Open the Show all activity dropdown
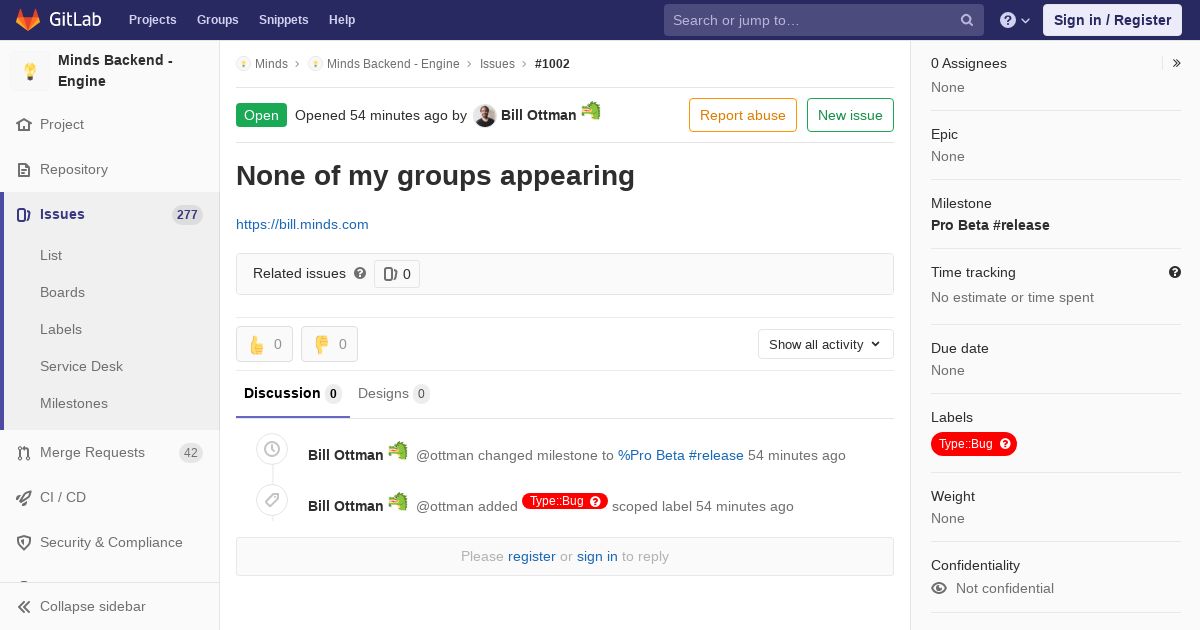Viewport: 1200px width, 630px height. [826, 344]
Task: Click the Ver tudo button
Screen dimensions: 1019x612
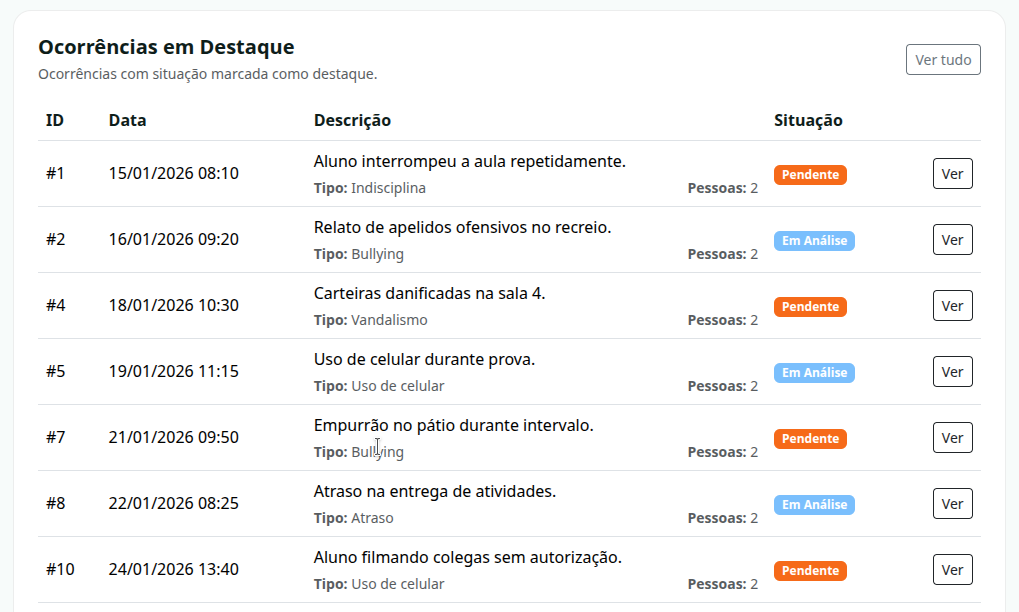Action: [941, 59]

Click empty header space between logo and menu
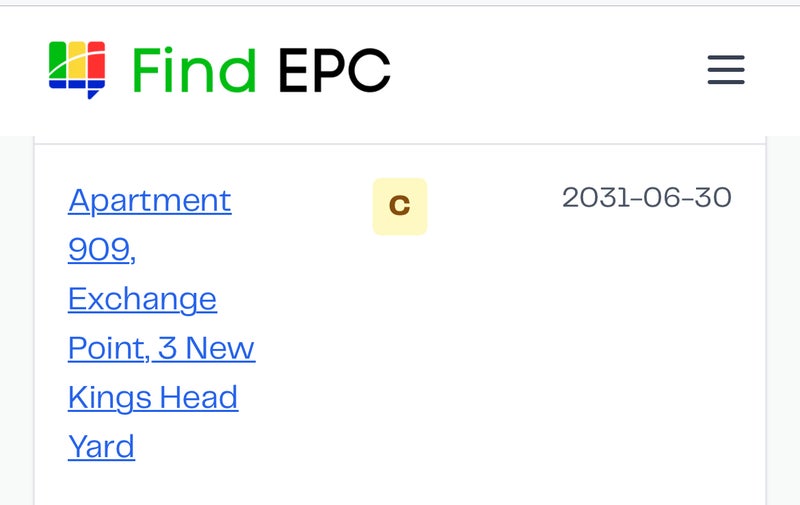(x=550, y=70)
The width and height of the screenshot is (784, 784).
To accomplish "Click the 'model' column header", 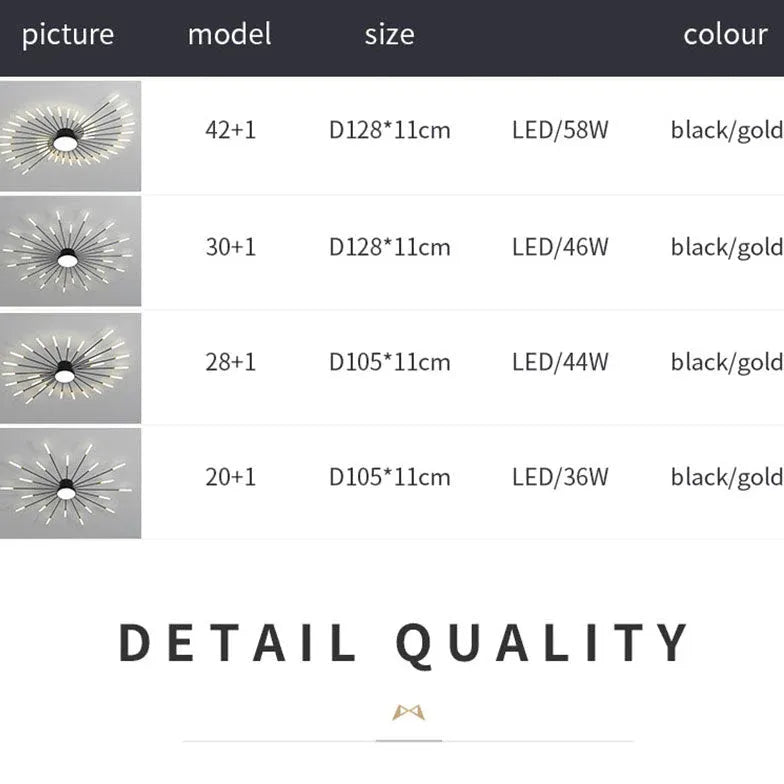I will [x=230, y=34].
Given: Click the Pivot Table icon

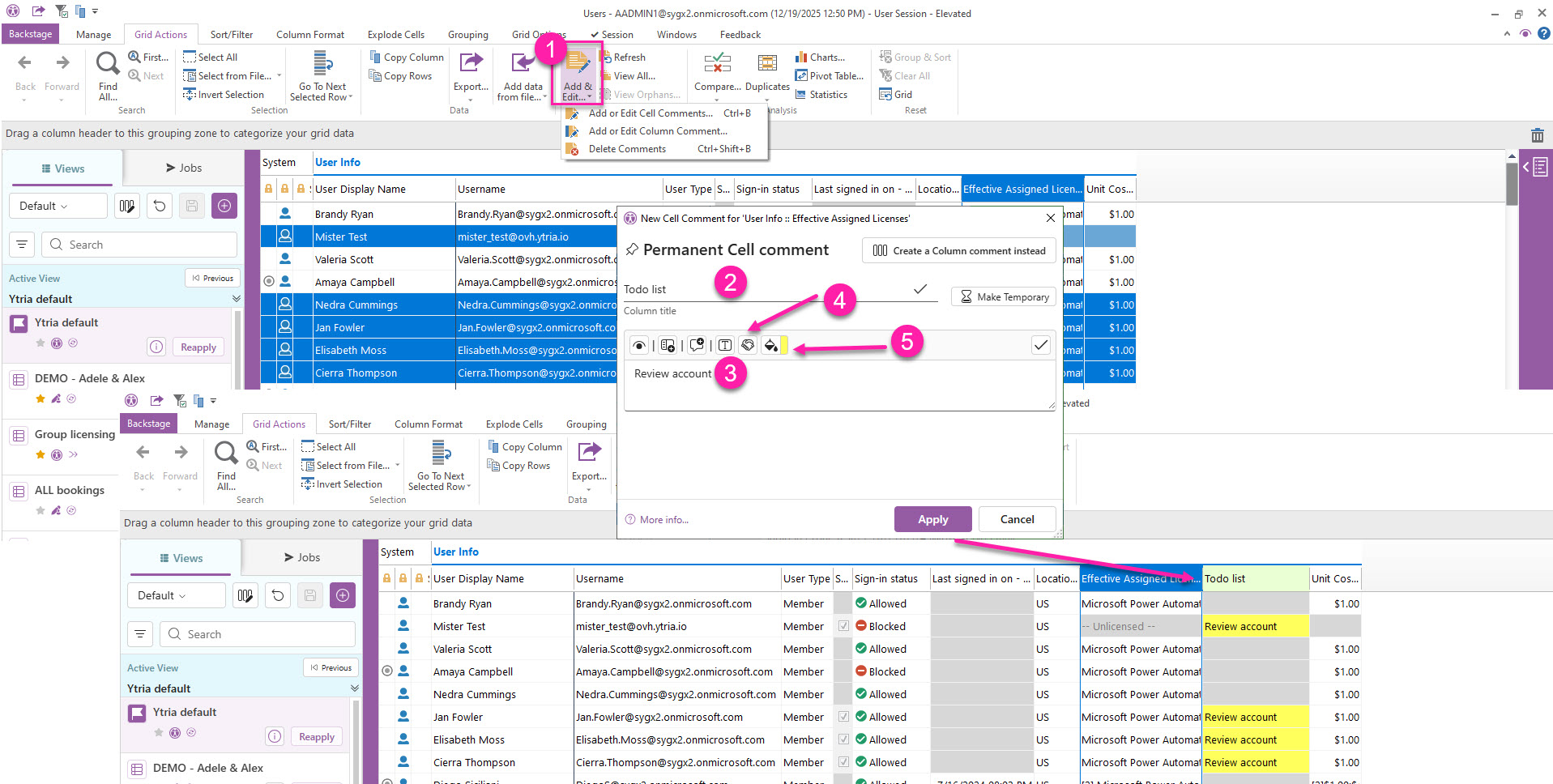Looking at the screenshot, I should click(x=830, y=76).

══════════════════════════════

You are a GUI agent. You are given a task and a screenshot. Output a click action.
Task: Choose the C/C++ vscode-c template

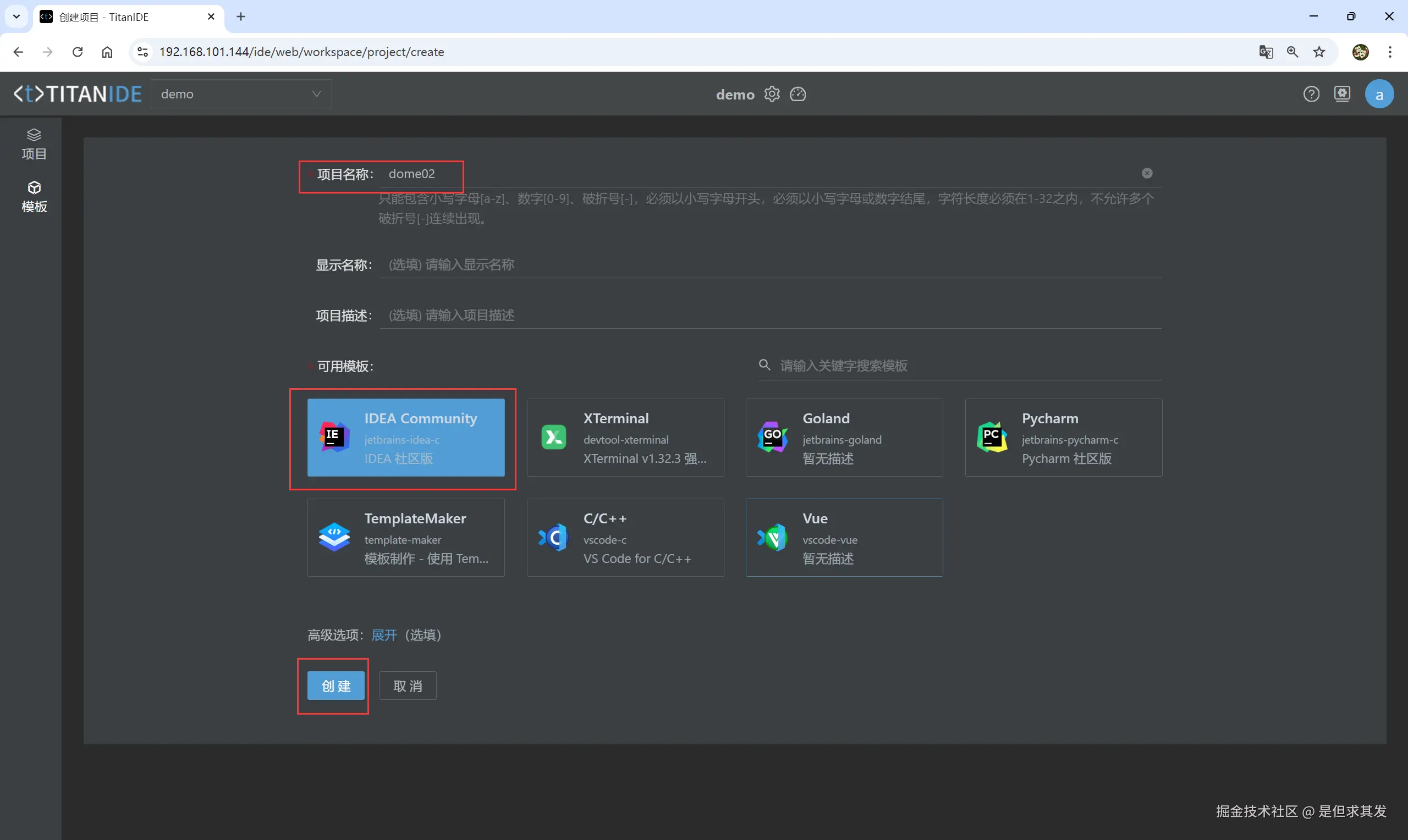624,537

══════════════════════════════

Set task
Output as a JSON list of strings the part that opens with the line containing "Task: Click the Ver tudo button" and closes with the line containing "(x=550, y=70)", one string per line. Skip blank lines and leave out the pictures.

Result of this exercise
[
  "Task: Click the Ver tudo button",
  "Screen dimensions: 1019x612",
  "Action: [941, 59]",
  "Click empty header space between logo and menu",
  "(x=550, y=70)"
]